Cannabis Use May Reduce Risk of Alcohol-Induced Liver Disease, Study Demonstrates

Alcohol-induced liver injury may be reduced through modulation of the hepatic endocannabinoid system (ECS), a new study suggests (1). In particular, cannabidiol (CBD) may provide protective properties. The study explained that, through the CB1 and CB2 receptors, the ECS plays a role in the pathogenesis of alcohol-associated liver disease (ALD). The research aimed to examine the link between cannabis use and risk for ALD in individuals with alcohol use disorder (AUD). ALD has limited treatments, the study noted, and is a leading cause of liver-related morbidity and deaths globally.
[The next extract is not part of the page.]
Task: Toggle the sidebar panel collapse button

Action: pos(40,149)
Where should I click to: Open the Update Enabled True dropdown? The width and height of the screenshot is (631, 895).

The study also noted that though experimental studies have shown there is potential for CBD to reduce alcohol-related liver injury through multiple mechanisms, there is still limited clinical use of CBD. The study, “The Cannabinoid System as a Potential Novel Target for Alcohol-Associated Liver Disease: A Propensity-Matched Cohort Study,” was published in Liver International in October 2025.

Study Design: AUD and Cannabis Use

To assess whether the cannabinoid system is a potential therapeutic target, the researchers analyzed de-identified data from the federated health research platform TriNetX US Collaborative Network, which combines data from 72 health care organizations in the US. The adult patients had been diagnosed with AUD, and were grouped by individuals with cannabis use disorder (CUD), cannabis users without CUD (CU), and non-users (non-CU). Categorizing heavier or more sustained cannabis use enabled insight into potential dose-response patterns.

The primary outcomes examined in the study were the development of alcohol-associated steatosis (AS), alcohol-associated hepatitis (AH), and alcohol-associated cirrhosis (AC). Secondary outcomes included hepatic decompensation and composite all-cause mortality.

Results: Cannabis Use Linked with Lower Risk

Overall, cannabis use was associated with a lower risk of ALD in patients with AUD. Highlighted results include:

• When comparing CUD to non-CU, CUD was associated with a significantly lower risk of AS, AH, AC, and composite ALD
• CUD was also associated with reduced risk of hepatic decompensation and all-cause mortality
• When comparing CU and non-CU, CU was associated with a significantly lower risk of AS, AH, and composite ALD
• CU was not associated with a lower risk of AC, hepatic decompensation, or all-cause mortality
• When comparing CU and CUD, CUD was associated with a significantly lower risk of AH, AC, and composite ALD
• No significant differences were seen in hepatic decompensation or all-cause mortality

“In this large, multi-institutional cohort of individuals with AUD, cannabis use was associated with a 40% hazard reduction in the composite ALD, including alcohol-associated steatosis, hepatitis, fibrosis and cirrhosis, as well as a 17% reduction in hepatic decompensation, and a 14% reduction in all-cause mortality,” the researchers concluded. “The risk reduction was observed across the ALD stages with a gradient of effect between CU and CUD.” The gradient effect may suggest a dose-response relationship, they added.

Limitations and Future Studies

One limitation to the study included a lack of direct measurement of consumption patterns. Additionally, though the study examined cannabis use, preclinical evidence supports the potential protective effects for the liver of CBD in particular, the researchers explained. They also noted that some studies involving CBD have found elevated liver enzyme levels.

Given these results and the safety profile of CBD, further studies on the cannabinoid’s potential for ALD should include dosing and treatment duration, the researchers concluded. “Our findings suggest that modulation of cannabinoid receptors may offer a new target for the development of pharmacological therapies for ALD,” they stated.

Reference

1. Fakhoury, B.; Jahagirdar, V.; Rama, K.; Hudson, D.; Wang, W.; Díaz, LA.; Arab, JP. The Cannabinoid System as a Potential Novel Target for Alcohol-Associated Liver Disease: A Propensity-Matched Cohort Study. Liver International. 2025. 45(11). DOI: 10.1111/liv.70401.